BACKGROUND OF THE INVENTION
[0002] 1. Field of the Invention
[0003] The present invention relates to a steel wire, particularly
a tire bead steel wire, and to a method for fabricating the tire
bead steel wire.
[0004] 2. Background of the Invention
[0005] With the development of automobile toward lightweight and
high-speed, the radial tire, as an important part of automobile,
has experienced a rapid application and development due to its
advantages of high-speed, energy-saving, lightweight, long mileage,
etc. The radial tire will bear acting forces such as stretching,
compression, twisting and centrifugation during usage. The tire
bead steel wire is one of the framework materials, and its quality
poses a direct effect on the tire. The current commonly used tire
bead steel wire is a steel wire in which tin-plated bronze is used
to reinforce the edge of the tire. The tire is a steel wire bead
which is weaved by a tire bead steel wire and an isolating rubber,
so that the outer tire closely fastens to the rim.

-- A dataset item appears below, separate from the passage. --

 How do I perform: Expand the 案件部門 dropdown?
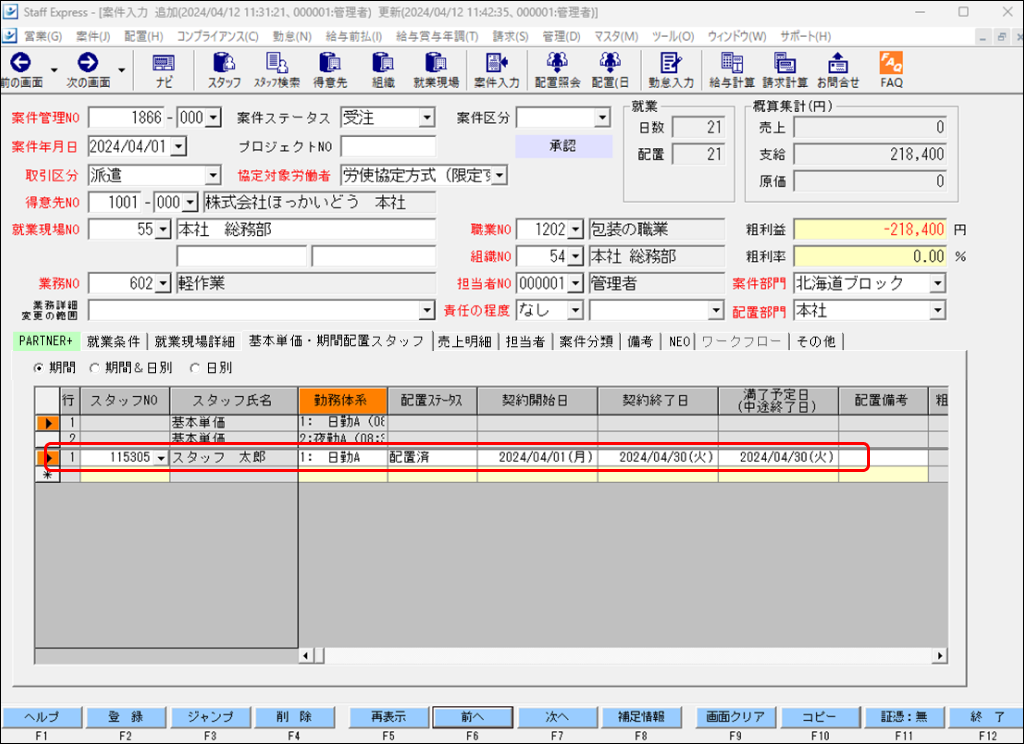936,283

[0006] During running of the automobile, the tire bead and the bead
edge suffer from a large force. In case that there is a weak
adhesive force between tire bead steel wire--a framework material
constituting the bead and the tire rubber, the bead will easily
loose, so that the tire bursts and a traffic accident follows.
[0007] In practical usage, the magnitude of the adhesive force
between the tire bead steel wire and the tire rubber has a direct
effect on the quality of the tire. During fabrication of tire bead
steel wire, a bright surface of steel wire of the tire bead will
cause a very weak adhesive force between the steel wire and the
tire rubber. Currently in the industry of tire bead steel wire, the
surface of steel wire has a tin bronze plating layer, mainly
comprising bronze with a low content of tin. With the tin bronze
layer on the surface of steel wire, the adhesive force between the
tire bead steel wire and the tire rubber is enhanced, so as to
realize a close coupling between the steel wire and the tire
rubber, and make full use of the tire bead steel wire as a tire
framework material. The stronger the adhesive force between the
tire bead steel wire and the tire rubber is, the higher the safety
of tire is. Nonetheless, in case the bronze with a low content of
tin is used as a cathodic plating layer of the steel wire, upon
rusting, the bronze with a low content of tin will not corrode,
while the steel wire base body will corrode rapidly. As a result,
the plating layer looses its function for protecting the steel wire
base body, the bronze with a low content of tin peels off from the
steel wire base body, and the tire bead steel wire can not bear the
acting forces such as stretching, compression, twisting and
centrifugation during running of an automobile, which easily
results in that the bead looses, the tire bursts, and thus a
traffic accident follows.
BRIEF SUMMARY OF THE INVENTION
[0008] The technical problem to be solved by the present invention
is to provide a high-strength tin-plated bronze tire bead steel
wire which provides a strong adhesive force with the steel wire
base body and the tire rubber.
[0009] In order to solve the above technical problem, the present
invention proposes a technical solution which is a high-strength
tin-plated bronze tire bead steel wire comprising a steel wire base
body, wherein the surface of the steel wire base body is provided
with at least two plating layers, and the tin content of the
plating layers decreases layer by layer from inside to outside.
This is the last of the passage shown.